The movement to incorporate additional science, technology, engineering and mathematics courses has served as a catalyst for educating West Virginia’s new work force. With the addition of the arts, turning STEM into STEAM, educational institutions are working to highlight and encourage the implementation of these fields.
By Carolyn Long
It’s no secret that science, technology, engineering and mathematics (STEM) fields are a major part of West Virginia’s current and future economic environment. That news broke years ago. What’s important now is how the state’s educators are preparing students to seize those vast STEM career opportunities on the horizon.
In April 2014, Governor Earl Ray Tomblin signed an executive order establishing the West Virginia Council on STEM. Last November, the council released a report showing that 25,000 STEM positions will be opening up in the state between now and 2018.
That’s a lot of jobs to fill in less than three years, and that short turnaround means West Virginia’s higher education institutions have their work cut out for them.
Growth is going to be driven in a big way by STEM-heavy industries like energy development, manufacturing and health care. West Virginia’s colleges and universities are answering the call for STEM professionals, and more and more two- and four-year graduates and technical trainees are entering the state’s work force.
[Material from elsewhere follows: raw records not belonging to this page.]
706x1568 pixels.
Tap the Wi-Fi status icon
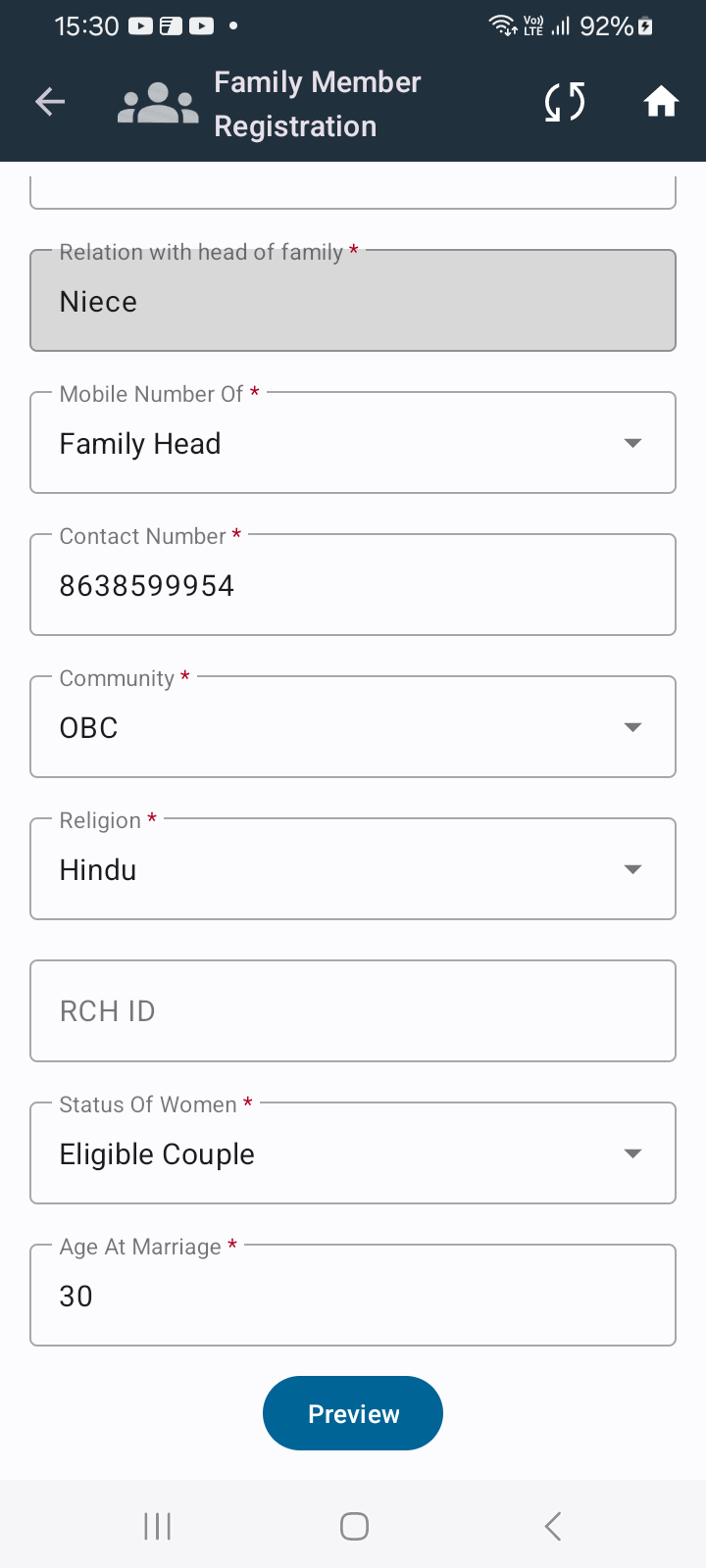coord(503,25)
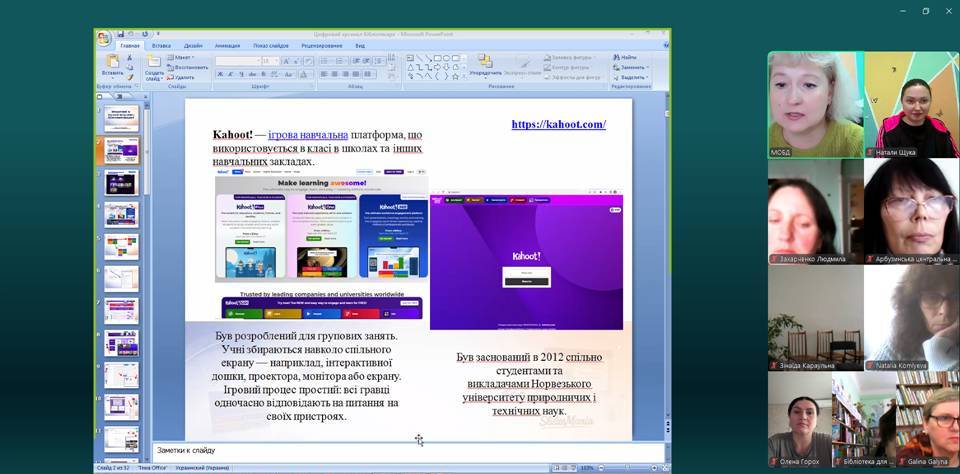Click the Save icon in quick access toolbar
The height and width of the screenshot is (474, 960).
[119, 33]
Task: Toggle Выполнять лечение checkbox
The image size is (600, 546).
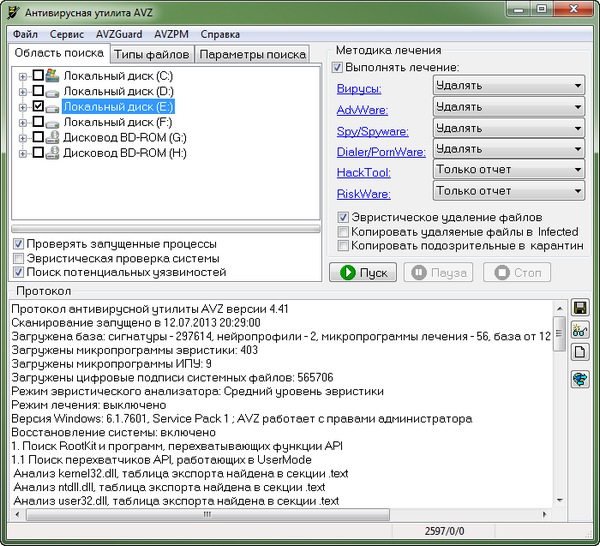Action: pos(337,67)
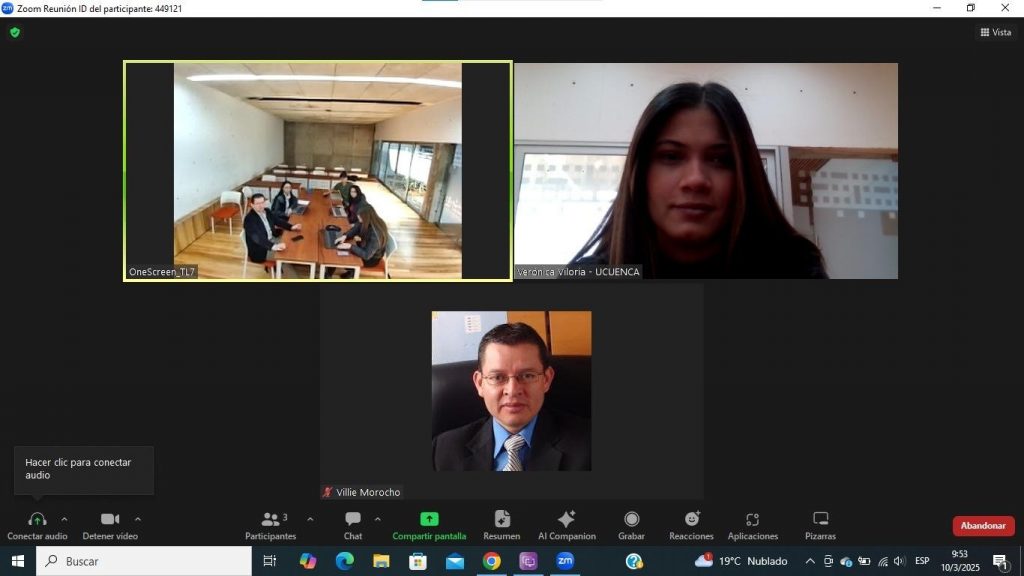
Task: Click the Conectar audio headphone icon
Action: click(37, 520)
Even so, the next few years are going to be very competitive for West Virginia’s STEM students. It’s no longer enough to simply have a background in STEM to be effective in these industries. The Mountain State needs professionals in these new roles who are capable in their chosen disciplines, able to effectively communicate in the workplace and flexible enough to see the bigger picture of their work.
The Rise of STEAM
There is a national push for STEM education, and within that push, STEAM programming—science, technology, engineering, arts and mathematics—has gained popularity in K-12 and higher education. Educators using a STEAM approach layer liberal arts studies into STEM curricula, the idea being that studying the arts stimulates creativity. In turn, that creativity enhances the students’ ability to solve STEM challenges in innovative ways, effectively making them big-picture employees.
Some STEM proponents argue that adding an A to the equation is simply a catchall meant to make everyone feel special. That’s not the case. In reality, one would be hard-pressed to find sciences and the arts truly living independently of one another.
Engineers don’t design bridges and build the nation’s skyscrapers in an artless vacuum. Chemists aren’t creating new products in a place where imagination is barred from the laboratory. Just try to imagine a world where creativity doesn’t drive the design and use of new technology.
Encouraging STEM Studies
Catchy acronyms are great for raising awareness, but there are many ways educators can work the arts into their curriculum without launching a full-scale STEAM program. West Virginia University Institute of Technology (WVU Tech) is a STEM-focused campus of West Virginia University, and it has been advocating artistic expression and exploration among STEM students for years.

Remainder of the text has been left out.